Level II scour analysis for Bridge 17 (RIPTTH00180017) on Town Highway 18, crossing the South Branch Middlebury River, Ripton, Vermont

This report provides the results of a detailed Level II analysis of scour potential at structure
RIPTTH00180017 on Town Highway 18 crossing the South Branch Middlebury River,
Ripton, Vermont (figures 1–8). A Level II study is a basic engineering analysis of the site,
including a quantitative analysis of stream stability and scour (U.S. Department of
Transportation, 1993). Results of a Level I scour investigation also are included in
Appendix E of this report. A Level I investigation provides a qualitative geomorphic
characterization of the study site. Information on the bridge, gleaned from Vermont Agency
of Transportation (VTAOT) files, was compiled prior to conducting Level I and Level II
analyses and is found in Appendix D.

The site is in the Green Mountain section of the New England physiographic province in
west-central Vermont. The 15.5-mi²
drainage area is in a predominantly rural and forested
basin. In the vicinity of the study site, the surface cover is forest except on the upstream left
bank where it is shrubs and brush.

In the study area, the South Branch Middlebury River has an incised, sinuous channel with
a slope of approximately 0.03 ft/ft, an average channel top width of 86 ft and an average
bank height of 10 ft. The channel bed material ranges from gravel to boulders with a median
grain size (D₅₀) of 111 mm (0.364 ft). In addition, there is a bedrock outcrop across the
channel downstream of the bridge. The geomorphic assessment at the time of the Level I
and Level II site visit on June 10, 1996, indicated that the reach was stable.

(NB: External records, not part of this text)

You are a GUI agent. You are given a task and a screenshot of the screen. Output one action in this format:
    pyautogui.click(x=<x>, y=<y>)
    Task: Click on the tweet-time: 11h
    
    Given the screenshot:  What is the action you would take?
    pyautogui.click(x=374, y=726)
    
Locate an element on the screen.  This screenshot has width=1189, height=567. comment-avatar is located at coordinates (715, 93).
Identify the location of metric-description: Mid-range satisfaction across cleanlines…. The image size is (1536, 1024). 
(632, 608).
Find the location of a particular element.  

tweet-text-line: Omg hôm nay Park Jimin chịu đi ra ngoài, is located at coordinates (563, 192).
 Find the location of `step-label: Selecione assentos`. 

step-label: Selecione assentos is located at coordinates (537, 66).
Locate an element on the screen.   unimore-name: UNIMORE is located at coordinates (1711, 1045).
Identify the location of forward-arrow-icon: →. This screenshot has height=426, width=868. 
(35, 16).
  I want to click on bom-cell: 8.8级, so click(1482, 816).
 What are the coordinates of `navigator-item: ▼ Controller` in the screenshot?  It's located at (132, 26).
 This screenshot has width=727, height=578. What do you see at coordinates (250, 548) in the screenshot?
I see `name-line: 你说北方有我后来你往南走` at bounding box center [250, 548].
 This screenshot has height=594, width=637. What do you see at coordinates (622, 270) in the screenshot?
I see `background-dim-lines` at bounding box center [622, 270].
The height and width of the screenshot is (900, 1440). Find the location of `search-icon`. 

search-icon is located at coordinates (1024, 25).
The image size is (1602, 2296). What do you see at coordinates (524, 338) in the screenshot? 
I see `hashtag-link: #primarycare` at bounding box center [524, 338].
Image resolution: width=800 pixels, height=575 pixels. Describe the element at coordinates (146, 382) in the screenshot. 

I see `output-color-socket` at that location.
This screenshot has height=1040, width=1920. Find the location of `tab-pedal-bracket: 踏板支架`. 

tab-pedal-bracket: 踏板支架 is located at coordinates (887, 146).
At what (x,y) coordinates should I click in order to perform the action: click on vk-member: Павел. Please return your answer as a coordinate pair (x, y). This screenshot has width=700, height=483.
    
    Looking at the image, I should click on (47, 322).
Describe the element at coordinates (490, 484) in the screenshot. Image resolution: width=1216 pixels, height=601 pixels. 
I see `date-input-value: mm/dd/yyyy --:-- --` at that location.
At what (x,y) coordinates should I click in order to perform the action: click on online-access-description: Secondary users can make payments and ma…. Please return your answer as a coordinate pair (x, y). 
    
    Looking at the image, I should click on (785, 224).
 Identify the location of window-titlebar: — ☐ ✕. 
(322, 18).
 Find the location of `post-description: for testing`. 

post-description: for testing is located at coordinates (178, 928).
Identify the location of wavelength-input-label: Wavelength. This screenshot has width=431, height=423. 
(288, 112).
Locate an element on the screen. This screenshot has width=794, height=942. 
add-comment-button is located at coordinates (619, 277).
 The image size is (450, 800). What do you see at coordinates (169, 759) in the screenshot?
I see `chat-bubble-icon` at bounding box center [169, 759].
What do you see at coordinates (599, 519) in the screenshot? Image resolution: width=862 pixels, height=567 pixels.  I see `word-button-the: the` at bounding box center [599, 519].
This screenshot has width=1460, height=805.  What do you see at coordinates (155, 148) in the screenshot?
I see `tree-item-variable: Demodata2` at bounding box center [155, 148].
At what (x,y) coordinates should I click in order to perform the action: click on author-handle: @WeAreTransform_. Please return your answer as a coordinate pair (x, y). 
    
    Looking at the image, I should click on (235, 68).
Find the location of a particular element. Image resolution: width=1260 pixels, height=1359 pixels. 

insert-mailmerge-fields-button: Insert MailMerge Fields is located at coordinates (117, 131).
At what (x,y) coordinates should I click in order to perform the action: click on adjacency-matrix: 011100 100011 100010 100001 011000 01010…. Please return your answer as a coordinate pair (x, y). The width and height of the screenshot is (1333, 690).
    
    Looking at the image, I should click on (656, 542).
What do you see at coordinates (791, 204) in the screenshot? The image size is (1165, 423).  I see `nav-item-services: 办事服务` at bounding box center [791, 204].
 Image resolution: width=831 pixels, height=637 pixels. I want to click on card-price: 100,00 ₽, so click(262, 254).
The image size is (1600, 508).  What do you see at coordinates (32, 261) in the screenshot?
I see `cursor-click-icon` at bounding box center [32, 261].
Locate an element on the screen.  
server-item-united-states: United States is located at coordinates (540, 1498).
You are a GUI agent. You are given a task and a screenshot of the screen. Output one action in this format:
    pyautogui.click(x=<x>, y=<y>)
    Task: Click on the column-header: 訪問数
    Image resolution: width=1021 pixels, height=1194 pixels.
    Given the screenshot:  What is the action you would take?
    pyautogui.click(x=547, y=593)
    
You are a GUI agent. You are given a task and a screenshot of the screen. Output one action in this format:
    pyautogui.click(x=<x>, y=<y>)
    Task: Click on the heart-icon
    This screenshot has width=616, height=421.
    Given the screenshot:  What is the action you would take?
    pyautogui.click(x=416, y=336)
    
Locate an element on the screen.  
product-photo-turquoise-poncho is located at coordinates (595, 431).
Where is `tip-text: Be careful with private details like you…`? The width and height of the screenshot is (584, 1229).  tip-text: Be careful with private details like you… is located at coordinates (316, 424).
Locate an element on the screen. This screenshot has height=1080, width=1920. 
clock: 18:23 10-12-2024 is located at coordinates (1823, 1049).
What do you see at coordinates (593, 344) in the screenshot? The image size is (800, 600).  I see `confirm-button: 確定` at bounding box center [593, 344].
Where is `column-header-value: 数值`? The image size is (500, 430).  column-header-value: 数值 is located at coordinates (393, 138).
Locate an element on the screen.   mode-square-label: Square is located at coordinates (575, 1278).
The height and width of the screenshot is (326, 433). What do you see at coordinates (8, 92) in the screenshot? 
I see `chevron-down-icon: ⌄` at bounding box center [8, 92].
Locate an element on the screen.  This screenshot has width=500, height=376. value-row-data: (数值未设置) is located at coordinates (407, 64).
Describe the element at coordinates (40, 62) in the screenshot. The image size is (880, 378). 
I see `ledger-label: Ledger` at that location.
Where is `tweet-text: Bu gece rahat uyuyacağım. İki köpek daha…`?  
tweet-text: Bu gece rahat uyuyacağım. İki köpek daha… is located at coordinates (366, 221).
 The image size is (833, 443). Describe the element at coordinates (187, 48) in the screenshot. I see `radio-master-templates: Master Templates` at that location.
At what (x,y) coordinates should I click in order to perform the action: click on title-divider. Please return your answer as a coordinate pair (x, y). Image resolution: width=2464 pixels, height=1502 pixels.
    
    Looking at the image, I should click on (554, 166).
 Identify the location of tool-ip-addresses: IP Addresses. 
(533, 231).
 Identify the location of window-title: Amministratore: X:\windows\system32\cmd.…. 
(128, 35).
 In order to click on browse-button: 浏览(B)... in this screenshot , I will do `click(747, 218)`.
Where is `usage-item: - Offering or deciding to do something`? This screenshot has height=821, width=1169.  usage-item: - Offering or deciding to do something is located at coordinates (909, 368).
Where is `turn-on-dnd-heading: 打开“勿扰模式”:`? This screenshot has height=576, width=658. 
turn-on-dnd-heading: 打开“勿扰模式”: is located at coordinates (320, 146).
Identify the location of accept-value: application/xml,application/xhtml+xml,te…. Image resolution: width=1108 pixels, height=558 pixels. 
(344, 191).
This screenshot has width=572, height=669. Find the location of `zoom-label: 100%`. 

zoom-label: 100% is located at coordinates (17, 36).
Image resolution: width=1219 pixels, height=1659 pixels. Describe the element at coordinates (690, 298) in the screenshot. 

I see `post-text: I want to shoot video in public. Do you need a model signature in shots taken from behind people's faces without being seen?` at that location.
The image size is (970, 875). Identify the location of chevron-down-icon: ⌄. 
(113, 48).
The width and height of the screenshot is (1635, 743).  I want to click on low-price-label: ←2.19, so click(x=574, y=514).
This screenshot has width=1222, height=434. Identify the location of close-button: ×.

The Town Highway 18 crossing of the South Branch Middlebury River is a 61-ft-long, one-lane bridge consisting of one 58-foot steel-beam span (Vermont Agency of Transportation,
written communication, November 30, 1995). The opening length of the structure parallel
to the bridge face is 56.8 ft. The bridge is supported by vertical, concrete abutments with
wingwalls. The channel is skewed approximately 40 degrees to the opening while the
computed opening-skew-to-roadway is 30.

A scour hole 1.25 ft deeper than the mean thalweg depth was observed along the right
abutment and the downstream right wingwall during the Level I assessment. The scour
protection measures at the site include type-2 stone fill (less than 36 inches diameter) along
the left abutment and it’s wingwalls and at the upstream end of the right abutment. Also,
type-3 stone fill (less than 48 inches diameter) is along the upstream right wingwall.
Additional details describing conditions at the site are included in the Level II Summary
and Appendices D and E.

Scour depths and recommended rock rip-rap sizes were computed using the general
guidelines described in Hydraulic Engineering Circular 18 (Richardson and others, 1995)
for the 100- and 500-year discharges. In addition, the incipient roadway-overtopping
discharge is determined and analyzed as another potential worst-case scour scenario. Total
scour at a highway crossing is comprised of three components: 1) long-term streambed
degradation; 2) contraction scour (due to accelerated flow caused by a reduction in flow
area at a bridge) and; 3) local scour (caused by accelerated flow around piers and
abutments). Total scour is the sum of the three components. Equations are available to
compute depths for contraction and local scour and a summary of the results of these
computations follows.

Contraction scour for all modelled flows ranged from 0.1 to 1.1 ft. The worst-case
contraction scour occurred at the 500-year discharge. Abutment scour ranged from 5.6 to
9.0 ft. The worst-case abutment scour occurred at the 500-year discharge. Additional
information on scour depths and depths to armoring are included in the section titled “Scour
Results”. Scoured-streambed elevations, based on the calculated scour depths, are presented
in tables 1 and 2. A cross-section of the scour computed at the bridge is presented in figure
8. Scour depths were calculated assuming an infinite depth of erosive material and a
homogeneous particle-size distribution.

It is generally accepted that the Froehlich equation (abutment scour) gives “excessively
conservative estimates of scour depths” (Richardson and others, 1995, p. 47). Usually,
computed scour depths are evaluated in combination with other information including (but
not limited to) historical performance during flood events, the geomorphic stability
assessment, existing scour protection measures, and the results of the hydraulic analyses.
Therefore, scour depths adopted by VTAOT may differ from the computed values
documented herein.